Finalizando, consideramos que cabe a nós, pesquisadores, desvendar os significados ocultos desses projetos e retorná-los aos usuários das edificações e aos habitantes das cidades em geral, permitindo-lhes a percepção dessa relação entre a arquitetura para a saúde e a construção histórica das cidades, propiciando às pessoas comuns o entendimento dessa dimensão temporal do urbano e do valor desses edifícios.


Ilustração 8
Hospital Geral da Guarnição do Galeão. Vistas dos pátios ajardinados.
Fonte: Acervo IPH

Notas

[1] Tais poderes eram detidos por leigos, pela Igreja, por comunidades religiosas, corporações com autonomia e jurisdição próprias, além de representantes do poder estatal.

[2] Foucault (1979) refere-se ao processo de urbanização com o consequente deslocamento da população camponesa e suas contradições, com as classes que detinham capital e poder, do campo para as cidades.

[3] Segundo Foucault (1979), quando se pensa na transferência do Cemitério dos Inocentes no século XVIII para fora de Paris, se solicita a Antoine François de Fourcroy (1755-1809), grande químico da época, um parecer sobre o que se deveria fazer em relação à influência desse equipamento na cidade.

[4] Os relatórios foram publicados por Tenon em forma de livro sob o título "Mémoire sur lês Hôpitaus de Paris", em 1788.

[5] Nikolaus Pevsner, em History of building types, cita trabalhos sobre a importância da ventilação nos hospitais, entre eles o de Henri Louis Duhamel de Moreau - Différents moyens pour renouveler l'air des infermeries (1748), o de Stephen Hales - Description of ventilators (1743) e o de Claude Leopold, de Genneté - Nouvelle construction de cheminées (1759) (PEVSNER, 1997 [1970]). No século XIX, a contribuição de Casimir Tollet marcou época. Em 1878, as "salas Tollet" com abobadas favoreciam a circulação do ar viciado das enfermarias hospitalares, e receberam o primeiro prêmio do júri da Exposição Universal de Paris (CABANAS; IBANEZ, 2006, apud TOLEDO, 2008).

[6] Durand, discípulo de Etienne-Louis Boullé, foi professor da Polytechnique e teve uma contribuição inestimável para a teoria arquitetônica ao considerar como finalidade primeira da arquitetura a sua utilidade social, propondo pela primeira vez uma padronização do projeto arquitetônico (BIERMANN et al., 2003), subordinando a questão artística à função.

[7] Essa reflexão acerca da modernização do campo da arquitetura para a saúde é parte da temática dos estudos de pós-doutorado que realizei junto à Casa de Oswaldo Cruz, sob a supervisão de Jaime Benchimol.

[8] Françoise Choay (2005) chamou as ideias sobre como deveriam ser as novas cidades apresentadas por intelectuais, médicos e polemistas no século XIX de pré-urbanismo.

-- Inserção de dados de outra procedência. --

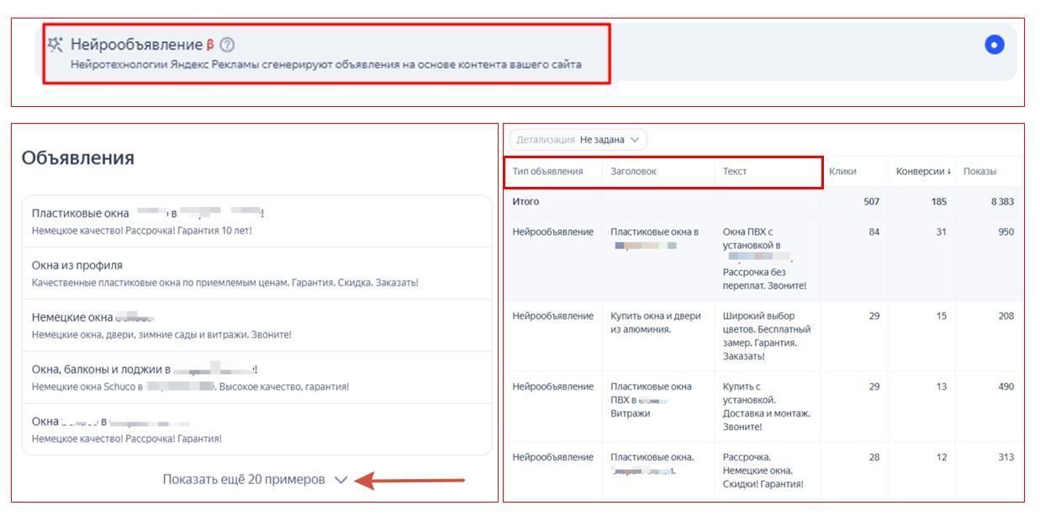Click the Текст column header
Viewport: 1040px width, 516px height.
pos(733,169)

[9] O texto está publicado no website do Observatório Geográfico de América Latin (http://observatoriogeograficoamericalatina.org.mx/) nas memórias dos encontros e não está paginado.

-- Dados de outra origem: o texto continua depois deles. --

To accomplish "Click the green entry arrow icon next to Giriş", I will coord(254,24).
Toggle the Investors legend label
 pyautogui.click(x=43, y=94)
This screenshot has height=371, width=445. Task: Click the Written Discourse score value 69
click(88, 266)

[10] A obra do médico grego Hipócrates, o chamado "pai da medicina", que viveu entre os anos de 460 a.C. e 370 a.C., apesar de descobertas significativas, norteou o pensamento médico até  Pasteur.

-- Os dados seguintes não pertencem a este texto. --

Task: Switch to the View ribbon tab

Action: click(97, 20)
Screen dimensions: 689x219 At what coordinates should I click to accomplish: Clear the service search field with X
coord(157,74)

[11] Esta autora chama atenção para a existência de documentação em que é possível perceber a intenção de um maior cuidado para com o espaço citadino e sua salubridade. A primeira delas é o inquérito promovido pelo Senado da Câmara do Rio de Janeiro em 1798 em que foram feitas sete questões para serem respondidas, quatro delas eram referentes à saúde e à salubridade. A outra documentação é a publicação, em 1813, de texto contendo respostas ao questionário.

[12] Revista Ilustração Brasileira, ano 1, número 3, julho de 1908, pág. 54.

[13] Refere-se à cidade do Rio de Janeiro, que foi capital da república de 1891 - ano da proclamação - a 1960, quando esse posto foi ocupado pela cidade planejada de Brasília.

[14] Agradeço ao amigo Cesar Floriano dos Santos, estudioso de Roberto Burle Marx e de História e Teoria da Arquitetura, por essas reflexões.

[15] Vale destacar a volta dessa tendência e o retorno do edifício hospitalar em pavilhões conectados, que pudemos perceber em apresentações de novos projetos hospitalares durante o último congresso da ABDEH em 2014. Os projetos de grande qualidade, apresentados pelo arquiteto argentino Mario Corea, seguiam esse caminho.